_Required action 1_
Reproduce word for word the part of the passage on Health Savings Accounts that begins at "But a Health" and stops after "for an HSA.".
_Required action 2_
In the passage on Health Savings Accounts, what is the 2019 limit on HSA contributions for family coverage?

_Source extract_
_ _ _ _ _ _ _
A retirement account is better: you pay tax one time – when you contribute or when you withdraw for spending, but the effect is the same for either a Roth IRA or Traditional IRA (and similar plans): you do not pay tax on the accumulated growth. The table above shows that the outcome for Roth and Traditional IRAs are the same. Read here if this is not clear to you – it’s not intuitively obvious that they are basically the same.

 

But a Health Savings Account (HSA) beats a retirement account: growth similarly is not taxed, but you pay NO TAX when you earn or when you withdraw for eligible spending. You accumulate more to spend with an HSA. (Read here on the 7% real return for stocks and here for the math for doublings that are mentioned in the note to the table above.)

 

== What’s an HSA? ==

 

A Health Savings Account (HSA) is associated with an eligible High Deductible Health insurance Plan (HDHP). Unfortunately we retirees who receive Medicare aren’t eligible. But your children or grandchildren may have an HDHP and therefore are eligible for an HSA.

 

HSA-eligible plans have lower monthly premiums but high deductibles shown below for 2019. The employee pays the first medical bills up to the stated deductible. Then the health plan pays most or all costs thereafter. An employee will know if the plan they pick is HSA eligible.

 

 

A high deductible plan is more attractive to younger folks who believe they are healthy and won’t consistently be out of pocket for the deductible. Since monthly premiums are lower, they’ll pay a lot less over time if they don’t spend much of the deductible. I think Patti and I went decades with very few medical bills. I think I visited a doctor less than once a year on average up to age 45. I would have found a high deductible plan attractive, but my employer never offered one.

 

Many employers only offer a high deductible plan (HDHP) that is HSA-eligible to their employees. I was on the board of Propel Schools, and that’s what they offered to their employees. Propel contributed to an employee’s HSA that they sponsored – that’s not unusual – such that the annual cost to an employee would always be attractive relative to a plan with a lower deductible – the kind I was most familiar with.

 

== Triple NOT TAXED #1 ==

 

Contributions to an employer’s HSA – or to one that an employee opens independently – are NOT TAXED. The employee records the contribution as a deduction from other income. An employee can contribute $3,500 in 2019 ($7,000 Family Coverage). Contributions are not limited by higher income. (Contributions to Roth IRA are limited by higher income; the tax deduction for a contribution to a Traditional IRA is limited by higher income.)

 

== Triple NOT TAXED #2 ==

 

Growth of an investment in an HSA is NOT TAXED. This is the same as for a retirement account.

 

== Triple NOT TAXED #3 ==

 

Spending on eligible expenses is NOT TAXED. I look over the list and find that Patti and I have a significant amount of these expenses now. We’ve both had big dental expenses over the past five years, for example. I really would like to have had a triple tax-free account accumulating for the potential costs of long-term care.
_ _ _ _ _ _ _
_Data extracts_
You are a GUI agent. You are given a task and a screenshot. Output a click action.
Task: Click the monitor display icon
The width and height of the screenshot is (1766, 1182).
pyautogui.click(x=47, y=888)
_ _ _ _ _ _ _
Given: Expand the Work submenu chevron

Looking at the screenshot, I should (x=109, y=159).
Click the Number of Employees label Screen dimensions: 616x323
_ _ _ _ _ _ _
_Exercise solution 1_
But a Health Savings Account (HSA) beats a retirement account: growth similarly is not taxed, but you pay NO TAX when you earn or when you withdraw for eligible spending. You accumulate more to spend with an HSA. (Read here on the 7% real return for stocks and here for the math for doublings that are mentioned in the note to the table above.)

 

== What’s an HSA? ==

 

A Health Savings Account (HSA) is associated with an eligible High Deductible Health insurance Plan (HDHP). Unfortunately we retirees who receive Medicare aren’t eligible. But your children or grandchildren may have an HDHP and therefore are eligible for an HSA.

_Exercise solution 2_
$7,000.